Passengers on a Greyhound Express bus from L.A. to Bakersfield. (Arkasha Stevenson / Los…)
Greyhound will roll out its new Express service between Los Angeles and Las Vegas starting Wednesday with five round trips daily and two added round trips on Fridays and Saturdays. And seats start at just $1 each way.
Sound familiar? It should. Megabus jumped into the L.A. market in 2007 with super-cheap fares from L.A. to San Francisco and L.A. to Las Vegas. The company, which continues to operate in the East and Midwest, left the L.A. market less than a year later, saying ridership was too low to continue.
Greyhound seems to have taken a page from its playbook. It follows the same come-on that Megabus promised: Book early enough and you'll pay just $1 for a seat. (The online booking site showed $1 fares available on Friday, Dec. 7, as of Monday afternoon, for example.)
But Greyhound is trying to do something more here. The company wants to shake up the stodgy bus-travel image and replace it with a premium service that it hopes will appeal to riders.
Express service means leather seats, free Wi-Fi and electrical plug-ins for laptop users, reserved seats and extra legroom.
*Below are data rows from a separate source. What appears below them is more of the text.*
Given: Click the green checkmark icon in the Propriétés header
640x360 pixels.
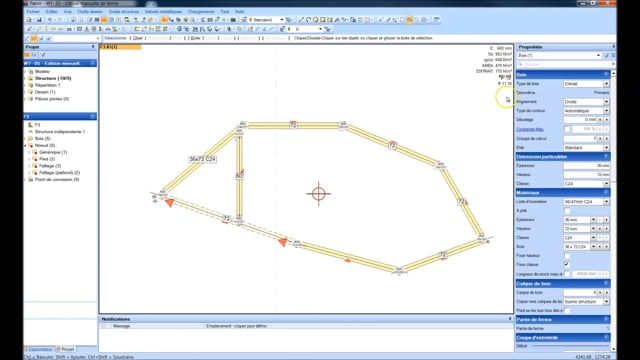Looking at the screenshot, I should point(607,55).
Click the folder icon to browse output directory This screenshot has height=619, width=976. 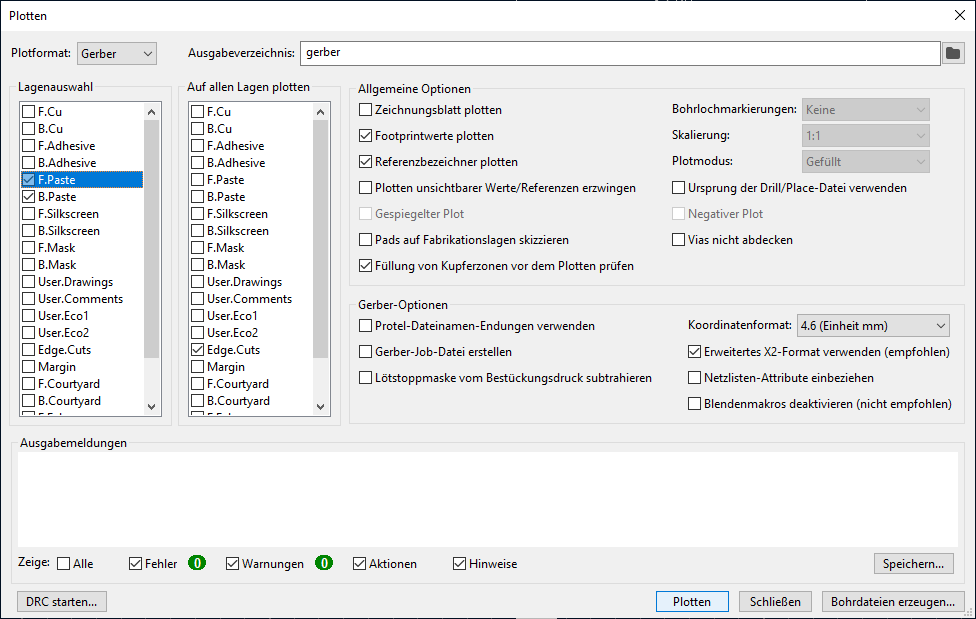point(953,53)
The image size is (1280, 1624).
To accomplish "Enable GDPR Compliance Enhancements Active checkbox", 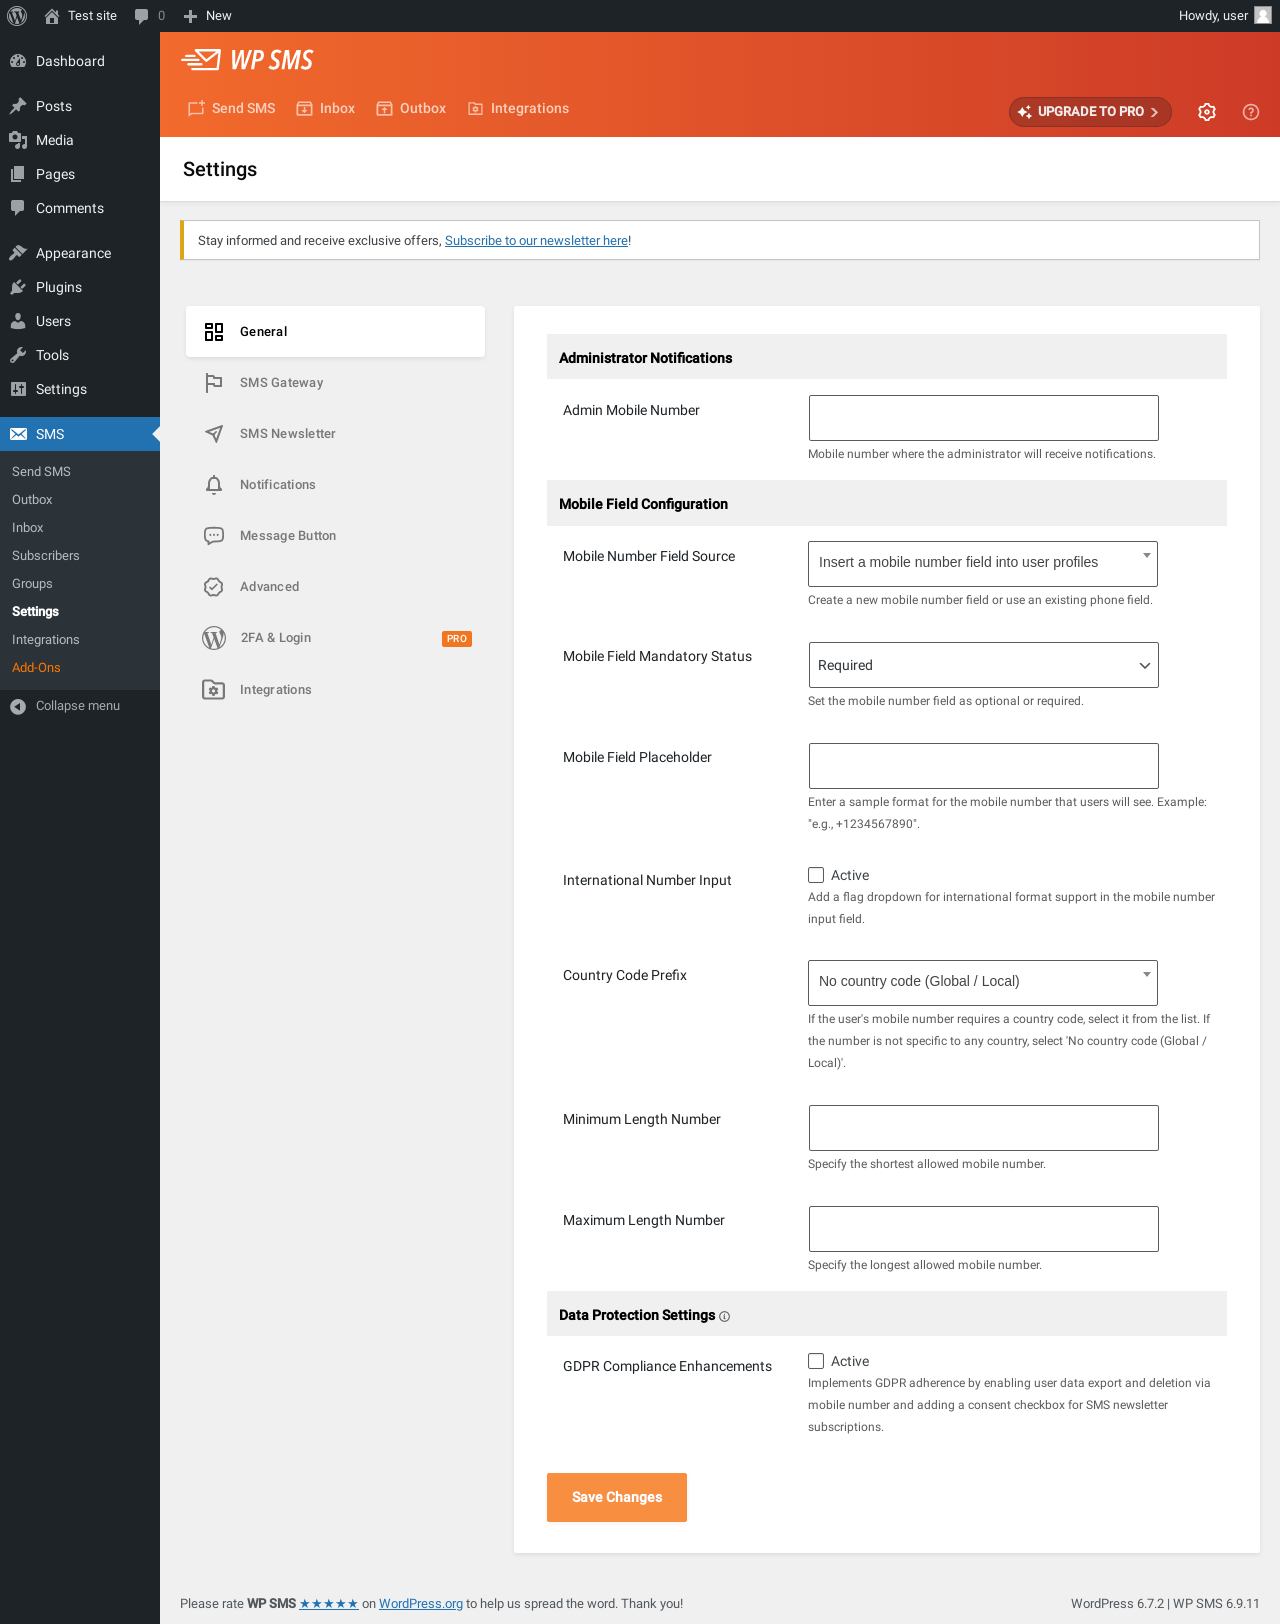I will pyautogui.click(x=816, y=1361).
It was rolled out in the West in May on service from L.A. to Oakland, San Jose, Bakersfield, Fresno, Modesto, Stockton and Sacramento. (For a preview of who your seat companion might be and the old Greyhound versus the new Greyhound, check out what happened on L.A. Times writer Chris Erskine's ride from L.A. to Sacramento in a $1 seat.)
But the real head-scratcher is this: Why would Greyhound succeed where Megabus failed?
I asked Greyhound Chief Executive Dave Leach that question back in May when Greyhound Express started up in California. "First and foremost, we had existing services," he said. "We had buses, drivers, sales services and a brand that has first-class recognition."